Piazza stumbled to his feet and fell again—this time hitting his head on an iron railing. Piazza was now visibly bloodied and injured, passed out next to the railing. Yet his fellow brothers stepped over him on the ground, and posted Snapchat videos of his limp body. Even though he continued to not move, they didn’t call 911 until 10:48 a.m. the next morning.

Eighteen members of this Beta Theta Pi fraternity have recently been charged with crimes relating to Piazza’s death– eight of whom have been charged with involuntary manslaughter. The head of the fraternity– a Great Valley High School alumnus from Malvern, PA is facing a number of charges. The others face charges such as tampering with evidence, reckless endangerment, hazing, furnishing alcohol to minors, and unlawful acts relative to liquor.

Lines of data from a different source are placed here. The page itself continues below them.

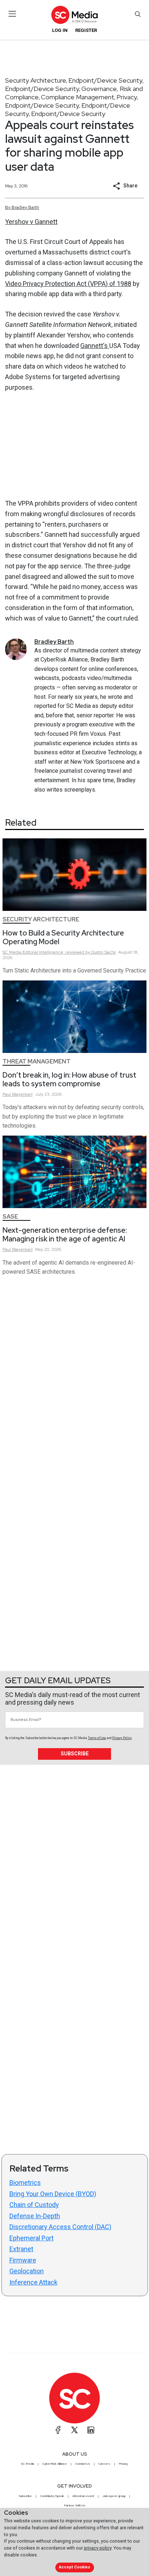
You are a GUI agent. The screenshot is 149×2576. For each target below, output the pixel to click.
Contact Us (82, 2463)
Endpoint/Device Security (105, 80)
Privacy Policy (122, 1738)
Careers (104, 2463)
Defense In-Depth (34, 2216)
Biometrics (25, 2182)
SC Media (27, 2463)
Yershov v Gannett (31, 221)
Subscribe (75, 1753)
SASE (10, 1216)
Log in (60, 30)
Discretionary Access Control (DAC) (60, 2227)
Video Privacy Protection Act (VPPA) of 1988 (68, 283)
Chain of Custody (34, 2204)
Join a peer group (113, 2496)
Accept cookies (74, 2567)
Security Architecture (35, 80)
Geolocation (26, 2271)
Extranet (21, 2249)
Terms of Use (97, 1738)
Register (86, 30)
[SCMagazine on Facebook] (58, 2430)
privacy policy (97, 2548)
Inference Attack (33, 2282)
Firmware (22, 2260)
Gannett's (94, 345)
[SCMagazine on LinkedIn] (90, 2430)
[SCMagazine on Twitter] (74, 2430)
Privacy (126, 97)
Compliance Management (77, 97)
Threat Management (37, 1061)
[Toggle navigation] (12, 14)
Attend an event (83, 2496)
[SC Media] (74, 14)
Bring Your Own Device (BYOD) (52, 2194)
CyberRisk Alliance (54, 2463)
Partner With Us (74, 2505)
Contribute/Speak (52, 2496)
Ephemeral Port (31, 2238)
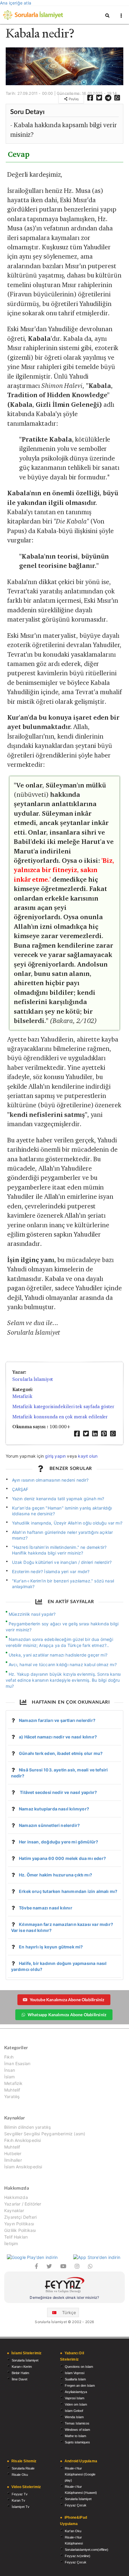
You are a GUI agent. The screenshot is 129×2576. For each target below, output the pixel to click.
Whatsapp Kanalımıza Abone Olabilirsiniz (67, 2014)
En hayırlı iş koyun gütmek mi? (51, 1946)
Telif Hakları (16, 2236)
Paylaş (73, 99)
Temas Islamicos (77, 2423)
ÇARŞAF (20, 1489)
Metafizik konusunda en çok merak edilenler (60, 1417)
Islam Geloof (74, 2411)
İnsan (9, 2070)
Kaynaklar (14, 2210)
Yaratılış (12, 2096)
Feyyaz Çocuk (75, 2505)
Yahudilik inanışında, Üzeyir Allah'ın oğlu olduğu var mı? (67, 1522)
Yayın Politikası (19, 2223)
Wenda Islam (74, 2417)
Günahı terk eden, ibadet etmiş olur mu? (61, 1753)
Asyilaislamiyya (76, 2392)
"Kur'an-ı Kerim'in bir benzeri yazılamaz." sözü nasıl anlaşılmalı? (63, 1583)
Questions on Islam (79, 2366)
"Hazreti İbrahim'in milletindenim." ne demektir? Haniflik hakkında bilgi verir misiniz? (59, 1550)
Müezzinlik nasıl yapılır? (32, 1614)
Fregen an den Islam (80, 2385)
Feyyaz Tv (20, 2494)
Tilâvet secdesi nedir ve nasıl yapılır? (58, 1792)
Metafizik (22, 1396)
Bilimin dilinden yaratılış (27, 2127)
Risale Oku (20, 2474)
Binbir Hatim (20, 2373)
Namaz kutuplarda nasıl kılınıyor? (54, 1808)
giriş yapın (55, 1456)
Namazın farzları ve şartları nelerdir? (57, 1720)
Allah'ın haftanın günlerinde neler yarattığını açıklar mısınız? (62, 1535)
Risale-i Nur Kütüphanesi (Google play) (80, 2474)
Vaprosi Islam (74, 2398)
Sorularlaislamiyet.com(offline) (86, 2549)
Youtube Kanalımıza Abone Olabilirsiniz (67, 1999)
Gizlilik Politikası (20, 2230)
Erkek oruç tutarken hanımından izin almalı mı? (68, 1891)
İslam (9, 2076)
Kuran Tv (18, 2500)
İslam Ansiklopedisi (23, 2166)
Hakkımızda (16, 2197)
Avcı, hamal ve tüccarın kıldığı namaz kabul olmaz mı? (63, 1664)
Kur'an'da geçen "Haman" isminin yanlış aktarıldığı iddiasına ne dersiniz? (62, 1510)
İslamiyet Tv (20, 2507)
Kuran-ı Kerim (22, 2366)
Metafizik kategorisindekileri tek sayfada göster (63, 1406)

These students are all facing serious jail time. Their lives have been changed forever because of that night.

We are not writing this to scare you or tell you that you can’t go to parties in college, Malvern. We are writing this because it could easily be you, a friend, or a classmate faced with the same decisions made by Piazza and his fraternity brothers. There are ways to prevent anything like this tragic, irresponsible death from ever happening again.

This is not just a Penn State problem. Hazing and other drinking related issues are bound to happen in the life of every single Malvern student.

Malvern prides itself on being a brotherhood. After partaking in the Brotherhood Ceremony as freshmen, we are expected to treat every other student as if they were a member of our own family. For the most part, we do a great job at holding to this relationship with our fellow Malvern brothers.

This bond is not meant to break the moment we step off of Warren Ave. We should act as brothers at sports games. We should act as brothers while hanging out at a friend’s house. We should act as brothers at prom after parties. We should act as brothers for a long time after we graduate.

The word “fraternity” stems from the Latin word “frater” meaning brother. A fraternity is most commonly known as a greek life organization in college. Yet at Malvern, we learn a different definition of fraternity. At the senior tribute, Fr. Flynn shared the phrase “fratres aeternum”— brothers forever—to describe the senior class, and as an aspiration for the underclassmen.

Fraternities are great places to build lasting friendships, and many fraternities do not have the problems that have resulted in the permanent ban of Beta Theta Pi from Penn State’s campus, or the tighter restrictions on all Greek life at Penn State.

However, the brotherhood we have become accustomed to at Malvern does not involve hazing underclassmen or forcing your fellow brother to drink an excess amount of alcohol.

Malvern’s brotherhood involves looking out for your brother when he is not doing well. Malvern brothers are told to go out of their way to go above and beyond in helping their fellow brothers. Malvern brothers are part of a family, and they should treat each other as they would treat their own family.

There are going to be parties over the summer, there will be spring and summer concerts in the city, and there will be frat parties when you’re at college. Use the brotherhood to look out for your brothers around you. Think of how the people around you are your “fratres aeternum” and treat them as your brothers forever.

For a brotherhood to succeed and build lasting friendships, there should never be hazing of the newest members. For a brotherhood to thrive, there needs to be love and respect among all members, from day one.

Malvern’s brotherhood is successful because of this love and respect. We look out for our fellow brother and we would not let them put themselves in a compromising situation.

This is what needs to continue on when we leave Malvern for the summer and when we leave Malvern for college. It is okay to say, “No, that’s not for me” when it seems we are expected to engage in activities that might be dangerous to ourselves or others. It is okay to look out for others, or to get help when someone needs it.

In fact, it’s not only okay to do these things. Our definition of brotherhood demands that we make choices that put ourselves and our brothers around us in the best positions possible.

When you are making all of the right choices, you are doing the most important thing Malvern teaches its students: how to be a brother.